» **AIM OF THE TASK**
Can you reproduce the data beneath, keeping every line exact?

-------

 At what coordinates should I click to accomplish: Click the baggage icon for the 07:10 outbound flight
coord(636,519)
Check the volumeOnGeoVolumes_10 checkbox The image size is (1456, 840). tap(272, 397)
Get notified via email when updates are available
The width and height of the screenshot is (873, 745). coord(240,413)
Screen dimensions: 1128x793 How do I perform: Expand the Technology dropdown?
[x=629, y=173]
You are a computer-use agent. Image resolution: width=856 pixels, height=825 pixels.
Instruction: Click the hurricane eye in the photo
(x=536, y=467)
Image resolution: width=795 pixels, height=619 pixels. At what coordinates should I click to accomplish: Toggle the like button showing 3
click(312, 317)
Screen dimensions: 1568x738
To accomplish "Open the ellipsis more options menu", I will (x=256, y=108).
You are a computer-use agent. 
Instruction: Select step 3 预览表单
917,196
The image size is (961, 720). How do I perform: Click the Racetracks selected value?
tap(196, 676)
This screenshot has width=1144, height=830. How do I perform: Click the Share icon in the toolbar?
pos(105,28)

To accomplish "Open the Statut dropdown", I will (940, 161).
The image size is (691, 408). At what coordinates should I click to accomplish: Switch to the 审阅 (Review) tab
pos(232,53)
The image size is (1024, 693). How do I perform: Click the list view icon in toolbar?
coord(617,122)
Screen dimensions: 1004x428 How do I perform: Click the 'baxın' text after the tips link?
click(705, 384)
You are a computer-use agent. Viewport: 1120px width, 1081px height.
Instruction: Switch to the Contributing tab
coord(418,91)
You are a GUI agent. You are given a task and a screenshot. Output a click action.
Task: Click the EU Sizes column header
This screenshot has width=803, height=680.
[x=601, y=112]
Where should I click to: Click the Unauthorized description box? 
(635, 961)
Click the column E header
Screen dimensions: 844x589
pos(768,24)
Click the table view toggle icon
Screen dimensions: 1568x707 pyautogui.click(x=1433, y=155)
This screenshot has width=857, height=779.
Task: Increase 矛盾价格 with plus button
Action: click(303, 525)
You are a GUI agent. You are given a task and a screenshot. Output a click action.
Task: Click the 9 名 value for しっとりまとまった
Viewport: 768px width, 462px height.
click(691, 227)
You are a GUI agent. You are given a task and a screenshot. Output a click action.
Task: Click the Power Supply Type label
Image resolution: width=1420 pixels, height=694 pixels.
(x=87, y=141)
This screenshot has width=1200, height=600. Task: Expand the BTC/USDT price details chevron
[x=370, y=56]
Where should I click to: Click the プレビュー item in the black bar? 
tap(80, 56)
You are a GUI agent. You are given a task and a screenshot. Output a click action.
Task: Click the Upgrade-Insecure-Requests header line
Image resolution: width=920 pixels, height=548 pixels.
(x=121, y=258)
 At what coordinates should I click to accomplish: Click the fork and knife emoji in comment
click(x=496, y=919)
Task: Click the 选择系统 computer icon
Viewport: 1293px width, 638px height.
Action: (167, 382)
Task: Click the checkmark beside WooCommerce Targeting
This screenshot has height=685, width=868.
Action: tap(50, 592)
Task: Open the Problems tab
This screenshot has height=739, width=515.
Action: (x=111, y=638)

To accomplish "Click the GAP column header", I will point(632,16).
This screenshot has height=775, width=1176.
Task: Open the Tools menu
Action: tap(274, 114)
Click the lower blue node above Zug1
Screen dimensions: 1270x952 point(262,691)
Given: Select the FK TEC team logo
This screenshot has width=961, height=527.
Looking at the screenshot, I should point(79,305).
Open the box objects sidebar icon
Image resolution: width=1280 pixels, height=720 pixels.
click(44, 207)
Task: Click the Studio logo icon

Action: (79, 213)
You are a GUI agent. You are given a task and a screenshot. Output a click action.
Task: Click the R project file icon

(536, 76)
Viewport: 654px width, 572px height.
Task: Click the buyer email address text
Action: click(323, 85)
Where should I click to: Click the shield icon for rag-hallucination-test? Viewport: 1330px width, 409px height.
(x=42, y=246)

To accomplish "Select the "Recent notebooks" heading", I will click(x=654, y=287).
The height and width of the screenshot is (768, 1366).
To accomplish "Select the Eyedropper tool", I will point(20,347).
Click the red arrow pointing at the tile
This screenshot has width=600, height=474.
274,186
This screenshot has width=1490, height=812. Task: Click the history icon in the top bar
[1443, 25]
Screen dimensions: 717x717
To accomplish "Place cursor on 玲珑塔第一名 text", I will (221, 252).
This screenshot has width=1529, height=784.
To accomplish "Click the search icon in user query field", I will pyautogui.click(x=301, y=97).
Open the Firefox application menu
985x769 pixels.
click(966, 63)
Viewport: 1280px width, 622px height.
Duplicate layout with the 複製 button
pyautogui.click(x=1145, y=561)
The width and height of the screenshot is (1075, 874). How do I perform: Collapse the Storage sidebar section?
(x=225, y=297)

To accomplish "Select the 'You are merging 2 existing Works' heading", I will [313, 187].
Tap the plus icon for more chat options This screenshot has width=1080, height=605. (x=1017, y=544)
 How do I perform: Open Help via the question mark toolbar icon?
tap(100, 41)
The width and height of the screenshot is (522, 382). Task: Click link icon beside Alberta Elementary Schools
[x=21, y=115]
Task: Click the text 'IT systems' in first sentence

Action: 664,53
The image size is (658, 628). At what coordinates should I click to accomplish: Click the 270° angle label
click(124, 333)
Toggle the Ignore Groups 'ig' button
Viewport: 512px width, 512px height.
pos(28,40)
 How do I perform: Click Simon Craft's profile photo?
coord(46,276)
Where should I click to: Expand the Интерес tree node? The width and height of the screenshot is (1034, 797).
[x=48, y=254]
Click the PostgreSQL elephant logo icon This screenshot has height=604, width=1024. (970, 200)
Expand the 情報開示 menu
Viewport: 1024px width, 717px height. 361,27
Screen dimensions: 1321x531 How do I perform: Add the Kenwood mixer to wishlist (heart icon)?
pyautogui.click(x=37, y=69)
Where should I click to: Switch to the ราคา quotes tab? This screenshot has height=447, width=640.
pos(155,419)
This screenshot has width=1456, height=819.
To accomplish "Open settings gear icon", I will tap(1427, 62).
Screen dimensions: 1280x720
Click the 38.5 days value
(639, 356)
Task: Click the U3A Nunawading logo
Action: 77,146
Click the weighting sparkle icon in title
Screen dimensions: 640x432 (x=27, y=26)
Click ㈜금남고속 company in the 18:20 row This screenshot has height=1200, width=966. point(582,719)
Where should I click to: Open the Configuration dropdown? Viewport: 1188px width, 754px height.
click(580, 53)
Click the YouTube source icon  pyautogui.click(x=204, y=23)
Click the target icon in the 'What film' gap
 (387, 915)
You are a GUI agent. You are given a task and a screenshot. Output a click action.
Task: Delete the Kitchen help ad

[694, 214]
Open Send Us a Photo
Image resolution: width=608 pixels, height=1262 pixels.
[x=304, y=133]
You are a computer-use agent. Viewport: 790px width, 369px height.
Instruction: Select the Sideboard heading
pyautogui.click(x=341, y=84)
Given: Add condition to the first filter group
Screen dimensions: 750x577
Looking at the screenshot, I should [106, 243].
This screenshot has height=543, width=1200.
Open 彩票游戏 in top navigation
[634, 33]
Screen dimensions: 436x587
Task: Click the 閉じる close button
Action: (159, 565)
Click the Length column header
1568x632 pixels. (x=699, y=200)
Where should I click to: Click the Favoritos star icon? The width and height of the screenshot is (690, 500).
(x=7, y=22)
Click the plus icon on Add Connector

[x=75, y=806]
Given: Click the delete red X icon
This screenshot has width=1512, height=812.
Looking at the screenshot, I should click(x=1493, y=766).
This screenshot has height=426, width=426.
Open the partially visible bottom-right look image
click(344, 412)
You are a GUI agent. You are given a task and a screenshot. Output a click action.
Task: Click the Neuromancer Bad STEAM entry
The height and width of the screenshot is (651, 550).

-------

» **OUTPUT BELOW**
 At what coordinates should I click to accomplish: Click the baggage icon for the 07:10 outbound flight
coord(636,519)
Check the volumeOnGeoVolumes_10 checkbox The image size is (1456, 840). tap(272, 397)
Get notified via email when updates are available
The width and height of the screenshot is (873, 745). coord(240,413)
Screen dimensions: 1128x793 How do I perform: Expand the Technology dropdown?
[x=629, y=173]
You are a computer-use agent. Image resolution: width=856 pixels, height=825 pixels.
Instruction: Click the hurricane eye in the photo
(x=536, y=467)
Image resolution: width=795 pixels, height=619 pixels. At what coordinates should I click to accomplish: Toggle the like button showing 3
click(312, 317)
Screen dimensions: 1568x738
To accomplish "Open the ellipsis more options menu", I will (x=256, y=108).
You are a computer-use agent. 
Instruction: Select step 3 预览表单
917,196
The image size is (961, 720). How do I perform: Click the Racetracks selected value?
tap(196, 676)
This screenshot has width=1144, height=830. How do I perform: Click the Share icon in the toolbar?
pos(105,28)

To accomplish "Open the Statut dropdown", I will (940, 161).
The image size is (691, 408). At what coordinates should I click to accomplish: Switch to the 审阅 (Review) tab
pos(232,53)
The image size is (1024, 693). How do I perform: Click the list view icon in toolbar?
coord(617,122)
Screen dimensions: 1004x428 How do I perform: Click the 'baxın' text after the tips link?
click(705, 384)
You are a computer-use agent. Viewport: 1120px width, 1081px height.
Instruction: Switch to the Contributing tab
coord(418,91)
You are a GUI agent. You are given a task and a screenshot. Output a click action.
Task: Click the EU Sizes column header
This screenshot has width=803, height=680.
[x=601, y=112]
Where should I click to: Click the Unauthorized description box? 
(635, 961)
Click the column E header
Screen dimensions: 844x589
pos(768,24)
Click the table view toggle icon
Screen dimensions: 1568x707 pyautogui.click(x=1433, y=155)
This screenshot has width=857, height=779.
Task: Increase 矛盾价格 with plus button
Action: click(303, 525)
You are a GUI agent. You are given a task and a screenshot. Output a click action.
Task: Click the 9 名 value for しっとりまとまった
Viewport: 768px width, 462px height.
click(691, 227)
You are a GUI agent. You are given a task and a screenshot. Output a click action.
Task: Click the Power Supply Type label
Image resolution: width=1420 pixels, height=694 pixels.
(x=87, y=141)
This screenshot has width=1200, height=600. Task: Expand the BTC/USDT price details chevron
[x=370, y=56]
Where should I click to: Click the プレビュー item in the black bar? 
tap(80, 56)
You are a GUI agent. You are given a task and a screenshot. Output a click action.
Task: Click the Upgrade-Insecure-Requests header line
Image resolution: width=920 pixels, height=548 pixels.
(x=121, y=258)
 At what coordinates should I click to accomplish: Click the fork and knife emoji in comment
click(x=496, y=919)
Task: Click the 选择系统 computer icon
Viewport: 1293px width, 638px height.
Action: (167, 382)
Task: Click the checkmark beside WooCommerce Targeting
This screenshot has height=685, width=868.
Action: tap(50, 592)
Task: Open the Problems tab
This screenshot has height=739, width=515.
Action: (x=111, y=638)

To accomplish "Click the GAP column header", I will point(632,16).
This screenshot has height=775, width=1176.
Task: Open the Tools menu
Action: tap(274, 114)
Click the lower blue node above Zug1
Screen dimensions: 1270x952 point(262,691)
Given: Select the FK TEC team logo
This screenshot has width=961, height=527.
Looking at the screenshot, I should point(79,305).
Open the box objects sidebar icon
Image resolution: width=1280 pixels, height=720 pixels.
click(44, 207)
Task: Click the Studio logo icon

Action: (79, 213)
You are a GUI agent. You are given a task and a screenshot. Output a click action.
Task: Click the R project file icon

(536, 76)
Viewport: 654px width, 572px height.
Task: Click the buyer email address text
Action: click(323, 85)
Where should I click to: Click the shield icon for rag-hallucination-test? Viewport: 1330px width, 409px height.
(x=42, y=246)

To accomplish "Select the "Recent notebooks" heading", I will click(x=654, y=287).
The height and width of the screenshot is (768, 1366).
To accomplish "Select the Eyedropper tool", I will point(20,347).
Click the red arrow pointing at the tile
This screenshot has width=600, height=474.
274,186
This screenshot has width=1490, height=812. Task: Click the history icon in the top bar
[1443, 25]
Screen dimensions: 717x717
To accomplish "Place cursor on 玲珑塔第一名 text", I will (221, 252).
This screenshot has width=1529, height=784.
To accomplish "Click the search icon in user query field", I will pyautogui.click(x=301, y=97).
Open the Firefox application menu
985x769 pixels.
click(966, 63)
Viewport: 1280px width, 622px height.
Duplicate layout with the 複製 button
pyautogui.click(x=1145, y=561)
The width and height of the screenshot is (1075, 874). How do I perform: Collapse the Storage sidebar section?
(x=225, y=297)

To accomplish "Select the 'You are merging 2 existing Works' heading", I will [313, 187].
Tap the plus icon for more chat options This screenshot has width=1080, height=605. (x=1017, y=544)
 How do I perform: Open Help via the question mark toolbar icon?
tap(100, 41)
The width and height of the screenshot is (522, 382). Task: Click link icon beside Alberta Elementary Schools
[x=21, y=115]
Task: Click the text 'IT systems' in first sentence

Action: 664,53
The image size is (658, 628). At what coordinates should I click to accomplish: Click the 270° angle label
click(124, 333)
Toggle the Ignore Groups 'ig' button
Viewport: 512px width, 512px height.
pos(28,40)
 How do I perform: Click Simon Craft's profile photo?
coord(46,276)
Where should I click to: Expand the Интерес tree node? The width and height of the screenshot is (1034, 797).
[x=48, y=254]
Click the PostgreSQL elephant logo icon This screenshot has height=604, width=1024. (970, 200)
Expand the 情報開示 menu
Viewport: 1024px width, 717px height. 361,27
Screen dimensions: 1321x531 How do I perform: Add the Kenwood mixer to wishlist (heart icon)?
pyautogui.click(x=37, y=69)
Where should I click to: Switch to the ราคา quotes tab? This screenshot has height=447, width=640.
pos(155,419)
This screenshot has width=1456, height=819.
To accomplish "Open settings gear icon", I will tap(1427, 62).
Screen dimensions: 1280x720
Click the 38.5 days value
(639, 356)
Task: Click the U3A Nunawading logo
Action: 77,146
Click the weighting sparkle icon in title
Screen dimensions: 640x432 (x=27, y=26)
Click ㈜금남고속 company in the 18:20 row This screenshot has height=1200, width=966. point(582,719)
Where should I click to: Open the Configuration dropdown? Viewport: 1188px width, 754px height.
click(580, 53)
Click the YouTube source icon  pyautogui.click(x=204, y=23)
Click the target icon in the 'What film' gap
 (387, 915)
You are a GUI agent. You are given a task and a screenshot. Output a click action.
Task: Delete the Kitchen help ad

[694, 214]
Open Send Us a Photo
Image resolution: width=608 pixels, height=1262 pixels.
[x=304, y=133]
You are a computer-use agent. Viewport: 790px width, 369px height.
Instruction: Select the Sideboard heading
pyautogui.click(x=341, y=84)
Given: Add condition to the first filter group
Screen dimensions: 750x577
Looking at the screenshot, I should [106, 243].
This screenshot has height=543, width=1200.
Open 彩票游戏 in top navigation
[634, 33]
Screen dimensions: 436x587
Task: Click the 閉じる close button
Action: (159, 565)
Click the Length column header
1568x632 pixels. (x=699, y=200)
Where should I click to: Click the Favoritos star icon? The width and height of the screenshot is (690, 500).
(x=7, y=22)
Click the plus icon on Add Connector

[x=75, y=806]
Given: Click the delete red X icon
This screenshot has width=1512, height=812.
Looking at the screenshot, I should click(x=1493, y=766).
This screenshot has height=426, width=426.
Open the partially visible bottom-right look image
click(344, 412)
You are a GUI agent. You are given a task and a screenshot. Output a click action.
Task: Click the Neuromancer Bad STEAM entry
The height and width of the screenshot is (651, 550).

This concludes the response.